If you are worried that you are missing the chimeric junctions with microexons, you can set this parameter to 0, and then filter out the unannotated microexons to keep only annotated ones.

Cheers Alex

helloeoh001 commented 3 years ago

Hi Alex,

right, for annotated microexons, this requirement would not be needed. However, presently, the chimeric junctions are not required to match the annotated exon boundaries. This matching has to be done after mapping - e.g.

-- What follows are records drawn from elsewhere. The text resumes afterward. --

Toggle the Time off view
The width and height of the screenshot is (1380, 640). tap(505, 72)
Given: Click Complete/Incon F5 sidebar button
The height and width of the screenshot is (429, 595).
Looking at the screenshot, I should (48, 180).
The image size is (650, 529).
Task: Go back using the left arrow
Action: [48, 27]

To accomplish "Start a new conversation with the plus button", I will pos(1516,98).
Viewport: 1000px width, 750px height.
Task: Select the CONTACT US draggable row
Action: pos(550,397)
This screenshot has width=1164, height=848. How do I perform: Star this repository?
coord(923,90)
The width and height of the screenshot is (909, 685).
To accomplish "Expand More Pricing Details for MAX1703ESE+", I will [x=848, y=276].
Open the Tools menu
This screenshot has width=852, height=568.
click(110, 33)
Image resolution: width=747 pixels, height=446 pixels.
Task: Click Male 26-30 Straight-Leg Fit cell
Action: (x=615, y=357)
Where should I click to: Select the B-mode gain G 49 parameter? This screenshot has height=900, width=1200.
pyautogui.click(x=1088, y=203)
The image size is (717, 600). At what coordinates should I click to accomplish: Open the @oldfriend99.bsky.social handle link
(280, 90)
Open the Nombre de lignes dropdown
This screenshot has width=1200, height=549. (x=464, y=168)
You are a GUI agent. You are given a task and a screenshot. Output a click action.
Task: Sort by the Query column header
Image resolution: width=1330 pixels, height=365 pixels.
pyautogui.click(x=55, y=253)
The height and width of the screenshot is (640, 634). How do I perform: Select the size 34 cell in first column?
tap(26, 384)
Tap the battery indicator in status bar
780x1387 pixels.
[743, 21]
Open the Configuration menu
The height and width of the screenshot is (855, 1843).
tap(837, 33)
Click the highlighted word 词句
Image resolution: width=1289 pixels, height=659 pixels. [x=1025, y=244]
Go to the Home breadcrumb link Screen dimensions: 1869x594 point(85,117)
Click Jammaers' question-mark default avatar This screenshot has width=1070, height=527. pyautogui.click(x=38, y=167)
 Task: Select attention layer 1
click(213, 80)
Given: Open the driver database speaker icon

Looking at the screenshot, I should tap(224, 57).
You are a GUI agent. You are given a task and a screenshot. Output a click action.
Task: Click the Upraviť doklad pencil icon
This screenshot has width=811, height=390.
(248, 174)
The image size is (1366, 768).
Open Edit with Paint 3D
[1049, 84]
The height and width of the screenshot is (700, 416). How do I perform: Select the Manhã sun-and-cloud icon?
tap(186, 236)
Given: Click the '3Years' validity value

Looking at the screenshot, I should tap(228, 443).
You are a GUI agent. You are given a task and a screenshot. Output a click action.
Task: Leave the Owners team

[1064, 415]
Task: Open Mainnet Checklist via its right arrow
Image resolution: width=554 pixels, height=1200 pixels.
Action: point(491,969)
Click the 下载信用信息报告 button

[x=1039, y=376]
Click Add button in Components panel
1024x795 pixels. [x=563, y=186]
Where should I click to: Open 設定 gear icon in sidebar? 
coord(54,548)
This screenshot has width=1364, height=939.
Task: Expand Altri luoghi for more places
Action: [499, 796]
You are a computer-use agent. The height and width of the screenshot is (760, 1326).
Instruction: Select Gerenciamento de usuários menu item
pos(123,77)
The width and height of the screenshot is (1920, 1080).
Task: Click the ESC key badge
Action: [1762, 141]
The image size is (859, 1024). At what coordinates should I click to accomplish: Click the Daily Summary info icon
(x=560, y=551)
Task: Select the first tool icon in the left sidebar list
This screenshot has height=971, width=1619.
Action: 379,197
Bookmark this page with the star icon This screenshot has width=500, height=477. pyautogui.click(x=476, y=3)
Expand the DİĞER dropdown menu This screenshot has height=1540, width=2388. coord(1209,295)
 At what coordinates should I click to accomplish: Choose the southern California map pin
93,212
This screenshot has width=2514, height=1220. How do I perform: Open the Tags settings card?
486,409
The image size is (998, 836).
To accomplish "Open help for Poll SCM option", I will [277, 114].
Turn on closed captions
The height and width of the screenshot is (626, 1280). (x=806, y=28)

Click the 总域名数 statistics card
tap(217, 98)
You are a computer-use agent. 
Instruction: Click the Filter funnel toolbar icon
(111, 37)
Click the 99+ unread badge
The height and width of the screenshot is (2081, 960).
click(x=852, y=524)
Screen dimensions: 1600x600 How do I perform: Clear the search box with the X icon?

STAR-Fusion does it.

If you are worried that you are missing the chimeric junctions with microexons, you can set this parameter to 0, and then filter out the unannotated microexons to keep only annotated ones.

Cheers Alex

What will happen if 'read_A' has the overhang with length of 15bp, when --chimJunctionOverhangMin=20. The read would not be included in the 'Chimeric.out.junction' ? Or, the short overhang is ignored when determining the junction position, then the read_A is included in the 'Chimeric.out.junction'? image

Best wishes and thank you,

Ensel

alexdobin commented 3 years ago

Hi @helloeoh001

with --chimJunctionOverhangMin 20, reads with overhangs <20b on either side of the junction will not be included in the Chimeric outputs - so in your example the read_A will not be included.

Cheers Alex